My Purpose: I wrote this for the local unit Web Wranglers of the Backcountry Horsemen of America, based on my 10 years of experience with church web sites. Most of the points are valid for most non-profit organizations, equine or not. My target audience is the new, volunteer web master for the local chapter of a non-profit organization.

Your Purpose: Your web site should tell members what events you have planned and how to call or write to the proper person. It should tell non-members what your organization does. It should be clear, clean and easy to navigate. It should work just like most other web pages. You don't have to be different to be above average.

Disclaimer: I'm not the world's best web designer. There are sites which break many of my rules and are stunning. See a list. Again, this is a list for new, inexperienced, volunteer web masters.

This page has these sections:

You may also like a second page, Why you need a Web Committee.


Colors

Use a color scheme people expect and are familiar with; light background, dark text. If you must use a tiled picture as a background, use your photo editor to fade it down so it doesn't distract.

Make your text links underlined and blue. Make visited links purple. This is dull, but it is what people expect. They are not going to want to run their mouse along every word on the page to see if it is a link. So, making your text links black but adding a fancy java applet to make them change size and color when someone hovers over them is annoying.

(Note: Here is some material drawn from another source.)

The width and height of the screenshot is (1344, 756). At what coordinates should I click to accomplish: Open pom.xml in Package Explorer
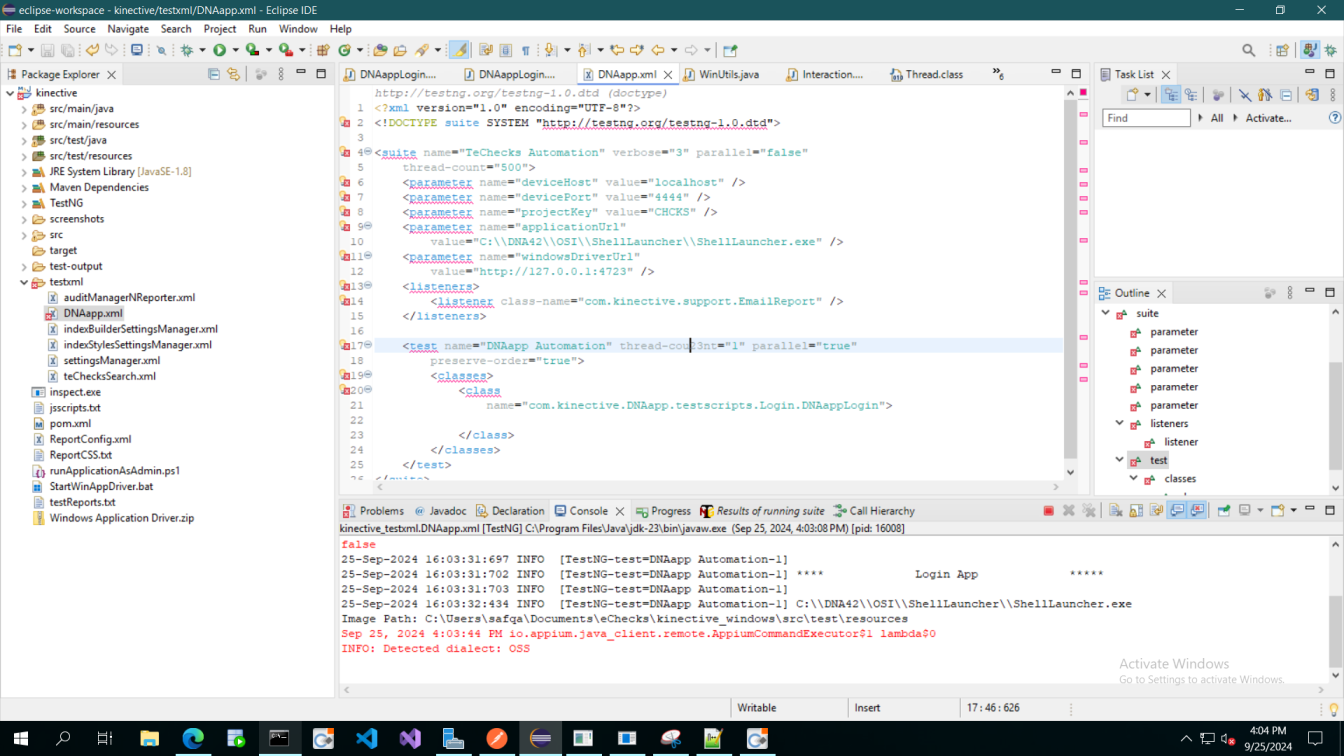(x=70, y=424)
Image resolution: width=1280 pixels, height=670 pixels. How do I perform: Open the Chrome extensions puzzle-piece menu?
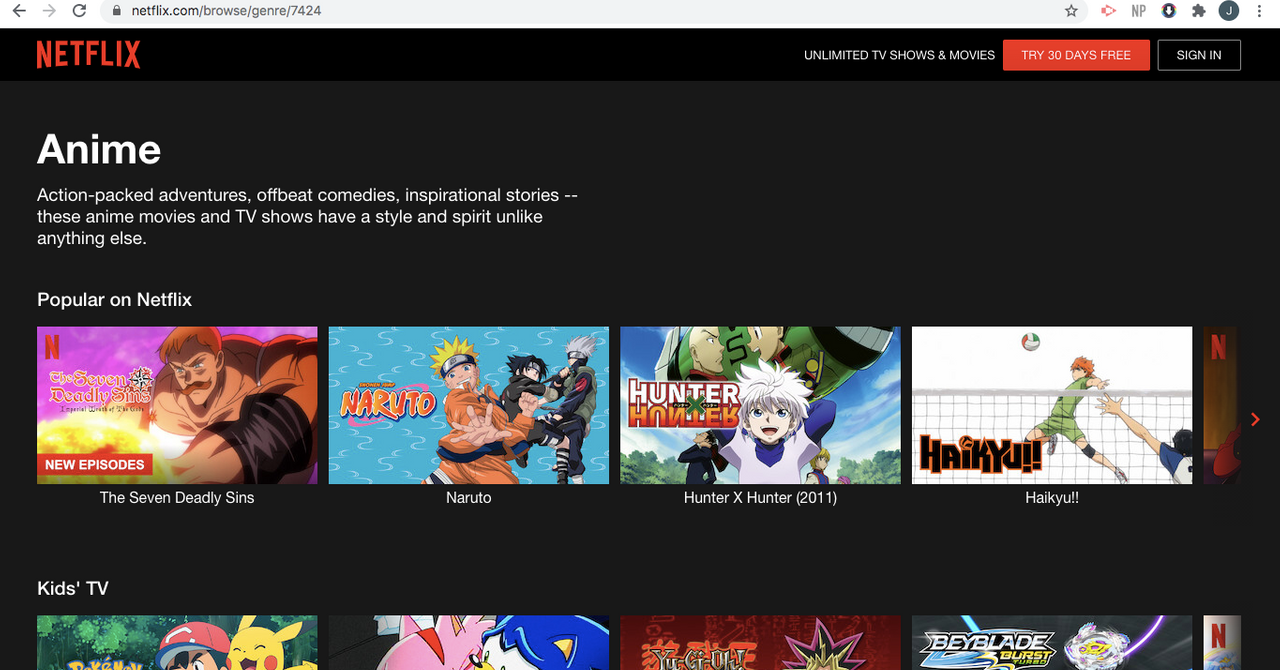pyautogui.click(x=1199, y=11)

Since your links are underlined and blue, no other text should be underlined or blue. This makes it clear, even to a quadriplegic reading your site with a stick held between his teeth, what is a link and what isn't.

Your plain text and your link text should both have a pleasing and clear contrast with the background. That means your plain text should be black or brown and your background should be white, light yellow, light brown or light gray; not light red, light green or light blue.
See some examples.

Use the same color scheme on every page. This reassures people they haven't wandered into another web site by mistake.

Use a small, attractive graphic and some sort of consistent heading on every interior page. The ideal graphic is some detail cropped from a big graphic on your home page. The ideal heading gives your organizations's name and the name of the page. ("BCHC Mid Valley Unit - Links"). Some of your visitors will enter your site via the home page. Others will enter it via a search engine, going directly to an interior page. (80% of my church site's visitors enter via an interior page.) You want all of your pages to be attractive, and you want your visitors to know who you are. You don't need to use a half-screen graphic from the home page on every interior page.


Page Layout

Put your name, address and an e-mail contact at the bottom of every page. If you can, have a contact telephone number also and two e-mail addresses; one for questions about the organization, one for questions about the web site. Putting it at the bottom saves people from having to scroll past it every time they go to a new page.

Have a navigation bar on every page. The navigation bar doesn't have to have every page in the site; just the main ones and, of course, home.

If a page is not on the navigation bar, put "Bread crumbs" at the top. These are a series of links that show the visitor where the page fits. For instance, on a page of pictures from the work party at Buck Lake, the breadcrumbs

Home > Activities > Work Day at Buck Lake

tells the visitor you have a page named "Activities", and it is likely to have other pages from other activities. Note again these will be links on your pages; they are not here. I made them blue and underlined, though.


Content

Your site must have a home page. It might have a page for:


Pictures

Pictures liven up a web site. You should get permission from the people in them, especially if you have their names in the caption. Sooner or later you will get a member who hasn't quite lost those 40 pounds she keeps trying to lose, and does not want her picture or name posted. Ask first.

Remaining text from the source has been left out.